8.2 Focus on harassment and discrimination

This section reports on adults' experiences of harassment and discrimination, by examining whether they had any incidents in which they were insulted, pestered or intimidated in any way (in person or some other means[123]) by someone outwith their household in the year prior to interview[124].

These findings are based on questions asked to one-quarter of the overall sample. As agreed with SCJS users, quarter-sample results are generally not broken down within the report for population sub-groups. However, some breakdowns are presented here for illustration.

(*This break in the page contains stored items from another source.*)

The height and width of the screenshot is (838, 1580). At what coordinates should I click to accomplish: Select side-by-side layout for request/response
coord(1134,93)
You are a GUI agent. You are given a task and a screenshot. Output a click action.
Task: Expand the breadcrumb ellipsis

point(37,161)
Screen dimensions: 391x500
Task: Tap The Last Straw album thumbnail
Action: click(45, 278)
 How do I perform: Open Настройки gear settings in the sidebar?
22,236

All results for demographic and area characteristics are provided in the 2018/19 SCJS online data tables.

How common were experiences of harassment in Scotland in 2018/19?

Most adults did not experience being insulted, pestered, or intimidated in 2018/19.

In 2018/19, 12% of adults said that they had been insulted, pestered or intimidated in the previous year, in line with the proportion of respondents who experienced such incidents in 2008/09 and 2017/18.

Younger adults were more likely to have experienced harassment than older adults (26% of 16-24 year olds compared to 14% of 25-44 year olds, 12% of 45-59 year olds and 6% of people aged 60 and over).

What can the SCJS tell us about the nature of harassment?

Generally experiences of harassment in 2018/19 took place in person, with verbal abuse the most common behaviour encountered.

Of those who said they had experienced harassment in the year prior to interview the vast majority (87%) were insulted, pestered or intimidated 'in person', whilst 16% said this happened 'in writing via text, email, messenger or posts on social media'[125]. This suggests that 'offline' experiences of harassment remain much more common than 'online'. However electronic communication does play a role in a sizeable proportion of such cases. Further details on the insight the 2018/19 SCJS is able to shed on the relationship between the internet and crime are outlined in the 'Cyber crime in Scotland' section.

Most people who had experienced harassment (69%), said it had happened on more than one occasion in the previous year, with 29% reporting only one incident. 14% said they experienced harassing behaviour too many times to remember.

Verbal abuse was the most common type of harassment in 2018/19, experienced by 78% of the victims. Other types of harassment, particularly those involving physical contact, were much less commonly experienced, as shown in Figure 8.9. More in-depth analysis about the extent and nature of violent incidents in 2018/19 is provided in the 'Focus on violent crime' chapter.

Figure 8.9: Proportion of harassment victims experiencing different kinds of behaviour in previous 12 months
Chart showing proportion of harassment victims experiencing different kinds of behaviour in previous 12 months

Base: All respondents who had been insulted, pestered or intimidated in previous 12 months (150); Variable: QHWHAT2

Most experiences of harassment were not perceived to have any particular motivating factor.

To explore whether incidents may have been related to discrimination, respondents who experienced harassment in the previous 12 months were asked whether they thought any particular - perceived or actual - characteristic they hold may have motivated the offender in any encounters. The proportions citing a range of possible reasons in relation to their most recent (or only) experience are outlined in Figure 8.10 below.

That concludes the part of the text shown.